The British were not able to advance; instead they held their trenches under heavy shell and rifle fire. Ike endured months of stifling heat, lack of water and poor health. He developed rheumatism, or joint pain, during September, but seems to have been able to endure it until the 1st December, when he reported sick.
After being treated at the 33rd Field Ambulance and an unknown Casualty Clearing Station Ike was sent to hospital in Giza, Egypt on the 17th. Suvla Bay was evacuated at around the same time. The 11th Battalion returned to Egypt.
Ike left hospital on the 6th January 1916. We don't know what he did for several months after this. He attended a cookery class between the 14th January and the 12th February. On the 16th March he was posted to the 11th Division Depot at Sidi Bishr. The 11th Battalion was based here, but we don't know whether Ike rejoined them.
After 7 months in Egypt Ike was sent to France. He was posted to the 12th Battalion of the Manchester Regiment on the 20th July, and promoted to Corporal the next day.
At this time the 12th Battalion was fighting in the Somme Offensive that had begun on the 1st July. They were based in the town of Long, in Picardy, when he joined them.
The 12th Battalion stayed out of the front line until early August. They were then sent to Delville Wood, which had been the scene of extremely heavy fighting and had been reduced to what was described as a wasteland of shattered trees, mud and shell craters.
After this the battalion stayed on the Somme until the end of the offensive in November. In 1917 they fought in the Battle of Arras during April. That autumn they fought around Ypres in Belgium during the Passchendaele Offensive. Ike was able to go home on leave between the 18th and the 28th June.
He was granted another 14 days leave on the 3rd March. Just days after he returned, on the 21st, the Germans launched their Spring Offensive. The 12th Battalion took part in the desperate defence against this attack during April.
By May the Spring Offensive had been defeated and the front line had stabilised. Ike was promoted to Sergeant on the 3rd July.
The Allies began a counterattack on the 8th August that soon drove the Germans back. Although they were retreating the Germans still put up heavy resistance. Ike was shot in the right leg on the 26th August, probably during the Battle of Bapaume.
The bullet had gone through Ike's calf. He was evacuated back to the UK on the 7th September and sent to Wharncliffe War Hospital in Sheffield, Yorkshire. He was discharged on the 22nd October and was posted to the 4th Battalion in Riby, Lincolnshire.
The war ended on the 11th November.

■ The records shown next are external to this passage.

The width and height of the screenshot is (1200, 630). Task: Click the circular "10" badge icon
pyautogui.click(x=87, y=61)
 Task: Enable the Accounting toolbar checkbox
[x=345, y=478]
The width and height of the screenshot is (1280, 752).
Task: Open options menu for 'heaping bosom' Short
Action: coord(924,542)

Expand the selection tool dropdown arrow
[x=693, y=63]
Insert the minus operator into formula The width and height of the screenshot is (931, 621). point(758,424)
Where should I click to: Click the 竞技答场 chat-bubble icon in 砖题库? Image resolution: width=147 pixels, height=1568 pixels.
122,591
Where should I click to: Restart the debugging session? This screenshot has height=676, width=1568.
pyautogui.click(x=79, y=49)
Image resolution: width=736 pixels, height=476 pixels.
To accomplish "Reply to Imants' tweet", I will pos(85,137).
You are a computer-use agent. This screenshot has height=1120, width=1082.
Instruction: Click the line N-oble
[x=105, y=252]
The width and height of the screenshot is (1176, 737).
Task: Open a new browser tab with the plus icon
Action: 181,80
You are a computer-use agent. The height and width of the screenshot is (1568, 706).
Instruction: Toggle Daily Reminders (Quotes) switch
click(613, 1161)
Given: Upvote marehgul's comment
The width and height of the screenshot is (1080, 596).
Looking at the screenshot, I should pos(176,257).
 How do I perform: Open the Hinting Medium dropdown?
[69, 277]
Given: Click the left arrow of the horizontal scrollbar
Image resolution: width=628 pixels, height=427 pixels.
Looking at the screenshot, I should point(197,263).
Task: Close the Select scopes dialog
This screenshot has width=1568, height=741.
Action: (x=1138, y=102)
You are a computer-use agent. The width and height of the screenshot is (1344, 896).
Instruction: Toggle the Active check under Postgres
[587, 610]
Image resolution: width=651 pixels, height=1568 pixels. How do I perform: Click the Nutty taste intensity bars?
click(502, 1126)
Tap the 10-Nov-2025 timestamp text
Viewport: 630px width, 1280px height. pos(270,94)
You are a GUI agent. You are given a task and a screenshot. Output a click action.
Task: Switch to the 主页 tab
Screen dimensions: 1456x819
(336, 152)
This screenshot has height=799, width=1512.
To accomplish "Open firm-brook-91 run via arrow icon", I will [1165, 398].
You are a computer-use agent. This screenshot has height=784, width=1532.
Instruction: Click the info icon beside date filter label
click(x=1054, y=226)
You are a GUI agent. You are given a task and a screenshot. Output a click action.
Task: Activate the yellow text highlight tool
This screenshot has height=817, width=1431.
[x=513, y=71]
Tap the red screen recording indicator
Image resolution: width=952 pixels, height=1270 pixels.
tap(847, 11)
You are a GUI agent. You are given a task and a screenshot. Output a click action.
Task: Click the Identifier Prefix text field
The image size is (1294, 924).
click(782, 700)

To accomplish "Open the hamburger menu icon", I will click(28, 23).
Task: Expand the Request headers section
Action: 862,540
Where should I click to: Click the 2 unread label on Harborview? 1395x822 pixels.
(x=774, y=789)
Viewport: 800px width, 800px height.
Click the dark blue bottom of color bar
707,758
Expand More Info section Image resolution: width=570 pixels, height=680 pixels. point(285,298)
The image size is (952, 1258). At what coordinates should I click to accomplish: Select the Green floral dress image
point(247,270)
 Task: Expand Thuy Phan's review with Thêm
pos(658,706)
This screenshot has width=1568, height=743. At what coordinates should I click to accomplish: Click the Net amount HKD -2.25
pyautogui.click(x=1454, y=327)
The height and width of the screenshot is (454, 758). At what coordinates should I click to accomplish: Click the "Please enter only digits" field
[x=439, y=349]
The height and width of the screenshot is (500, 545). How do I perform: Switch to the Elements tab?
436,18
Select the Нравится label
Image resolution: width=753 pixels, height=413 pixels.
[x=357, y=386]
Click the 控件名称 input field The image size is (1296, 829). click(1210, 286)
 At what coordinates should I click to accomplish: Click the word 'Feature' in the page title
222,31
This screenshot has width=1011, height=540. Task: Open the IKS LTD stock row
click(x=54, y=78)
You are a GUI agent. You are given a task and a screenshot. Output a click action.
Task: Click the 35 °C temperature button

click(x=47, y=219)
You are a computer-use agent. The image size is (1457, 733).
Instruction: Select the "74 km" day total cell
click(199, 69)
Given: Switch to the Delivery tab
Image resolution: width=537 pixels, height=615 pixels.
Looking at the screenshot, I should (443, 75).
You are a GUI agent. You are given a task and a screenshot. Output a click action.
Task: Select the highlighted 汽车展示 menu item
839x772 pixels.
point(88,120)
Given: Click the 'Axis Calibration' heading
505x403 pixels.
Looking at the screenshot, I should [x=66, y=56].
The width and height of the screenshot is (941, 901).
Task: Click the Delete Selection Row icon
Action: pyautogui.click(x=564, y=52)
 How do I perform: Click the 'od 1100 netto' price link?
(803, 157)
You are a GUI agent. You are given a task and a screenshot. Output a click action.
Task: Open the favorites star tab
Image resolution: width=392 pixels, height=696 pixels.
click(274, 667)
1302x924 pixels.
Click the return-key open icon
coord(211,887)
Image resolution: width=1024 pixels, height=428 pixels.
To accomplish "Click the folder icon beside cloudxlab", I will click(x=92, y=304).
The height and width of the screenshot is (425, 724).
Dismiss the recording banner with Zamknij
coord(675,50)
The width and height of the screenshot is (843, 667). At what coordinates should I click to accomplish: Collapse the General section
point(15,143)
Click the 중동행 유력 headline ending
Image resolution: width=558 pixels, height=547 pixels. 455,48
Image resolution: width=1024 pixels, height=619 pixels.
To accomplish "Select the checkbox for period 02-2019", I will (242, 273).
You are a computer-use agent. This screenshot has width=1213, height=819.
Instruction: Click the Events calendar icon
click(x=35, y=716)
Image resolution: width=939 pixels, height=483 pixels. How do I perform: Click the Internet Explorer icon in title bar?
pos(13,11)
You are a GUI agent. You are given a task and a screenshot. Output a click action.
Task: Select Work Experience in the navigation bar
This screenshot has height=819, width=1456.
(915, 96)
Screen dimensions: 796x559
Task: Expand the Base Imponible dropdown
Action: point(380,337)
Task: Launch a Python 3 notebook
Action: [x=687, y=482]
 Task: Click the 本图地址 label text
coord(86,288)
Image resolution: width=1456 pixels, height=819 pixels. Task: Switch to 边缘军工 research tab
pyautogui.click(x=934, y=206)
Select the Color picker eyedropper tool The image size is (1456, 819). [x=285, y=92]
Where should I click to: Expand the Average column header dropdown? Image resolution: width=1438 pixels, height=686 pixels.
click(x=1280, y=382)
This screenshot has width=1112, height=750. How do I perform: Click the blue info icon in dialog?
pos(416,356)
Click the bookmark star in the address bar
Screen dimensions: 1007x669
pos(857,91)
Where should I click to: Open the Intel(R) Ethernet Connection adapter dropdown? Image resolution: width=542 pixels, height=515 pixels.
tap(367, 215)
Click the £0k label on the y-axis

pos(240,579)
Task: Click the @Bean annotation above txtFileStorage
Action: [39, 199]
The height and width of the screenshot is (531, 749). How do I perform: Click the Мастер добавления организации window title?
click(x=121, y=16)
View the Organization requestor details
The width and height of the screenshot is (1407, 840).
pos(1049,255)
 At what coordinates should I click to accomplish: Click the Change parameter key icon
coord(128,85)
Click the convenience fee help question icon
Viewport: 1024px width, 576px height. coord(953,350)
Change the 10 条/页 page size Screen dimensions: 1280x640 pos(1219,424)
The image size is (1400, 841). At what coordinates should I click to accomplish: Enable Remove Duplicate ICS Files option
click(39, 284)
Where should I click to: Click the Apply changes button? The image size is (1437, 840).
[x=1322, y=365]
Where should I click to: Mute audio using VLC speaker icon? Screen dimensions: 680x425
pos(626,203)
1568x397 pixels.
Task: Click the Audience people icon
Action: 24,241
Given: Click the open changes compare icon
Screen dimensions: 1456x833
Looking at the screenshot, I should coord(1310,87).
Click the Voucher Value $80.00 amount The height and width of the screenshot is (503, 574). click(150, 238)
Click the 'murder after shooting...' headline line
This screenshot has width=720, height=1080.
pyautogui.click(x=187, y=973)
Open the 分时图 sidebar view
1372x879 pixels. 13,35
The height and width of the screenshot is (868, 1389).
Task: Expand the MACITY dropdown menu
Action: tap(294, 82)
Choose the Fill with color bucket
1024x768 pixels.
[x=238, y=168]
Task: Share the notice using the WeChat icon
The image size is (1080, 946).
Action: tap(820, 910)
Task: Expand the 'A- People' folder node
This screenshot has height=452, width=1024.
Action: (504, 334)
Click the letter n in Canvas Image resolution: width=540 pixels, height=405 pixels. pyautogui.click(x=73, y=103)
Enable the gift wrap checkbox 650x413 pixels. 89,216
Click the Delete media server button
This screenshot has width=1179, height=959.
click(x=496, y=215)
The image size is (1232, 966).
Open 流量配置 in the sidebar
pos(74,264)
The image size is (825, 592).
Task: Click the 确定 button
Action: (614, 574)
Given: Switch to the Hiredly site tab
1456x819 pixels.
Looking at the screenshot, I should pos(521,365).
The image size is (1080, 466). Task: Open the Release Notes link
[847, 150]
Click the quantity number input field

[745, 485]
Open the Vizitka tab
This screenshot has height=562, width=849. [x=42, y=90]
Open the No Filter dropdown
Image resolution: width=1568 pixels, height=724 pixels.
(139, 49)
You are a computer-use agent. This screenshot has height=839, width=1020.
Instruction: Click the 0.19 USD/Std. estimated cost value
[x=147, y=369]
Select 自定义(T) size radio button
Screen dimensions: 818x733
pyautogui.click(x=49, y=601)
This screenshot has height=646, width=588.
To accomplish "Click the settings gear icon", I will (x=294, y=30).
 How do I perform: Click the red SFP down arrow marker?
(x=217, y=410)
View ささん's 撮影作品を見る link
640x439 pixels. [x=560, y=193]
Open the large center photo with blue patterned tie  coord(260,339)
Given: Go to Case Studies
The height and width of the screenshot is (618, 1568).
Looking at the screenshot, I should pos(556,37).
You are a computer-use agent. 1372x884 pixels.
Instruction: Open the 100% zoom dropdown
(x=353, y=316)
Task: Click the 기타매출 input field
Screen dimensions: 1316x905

Ike was transferred to the Reserve and returned home on the 19th February 1919. He seems to have recovered well from the gunshot wound and his rheumatism, and in September 1920 he was considered 'sound in all respects'.
Alec had not been so fortunate. He was conscripted in April 1917 and joined the 8th Battalion of the East Surrey Regiment with the service number 35945. He was taken prisoner on the 4th April 1918 and died in hospital in Gottingen, Germany on the 17th October 1918. He was just 19 years old. He is buried in Niederzwehren Cemetery in Kassel.
We don't know much about the rest of Ike's life. He joined the Manchester Regiment Old Comrade's Association in 1927, and became a life member in 1935. By this time he and Emily had moved to number 1 Holden Street.
At some point after this Ike moved to 78 High Street in Barnsley in Yorkshire.
Throughout the early 1950s Ike was a familiar sight at OCA events in Manchester. He would always catch the bus from Barnsley, and he was 'a most loyal supporter' of their many events.
Ike died on the 30th June 1957. He was 82 years old. His medals were donated to the Museum of the Manchester Regiment the next month.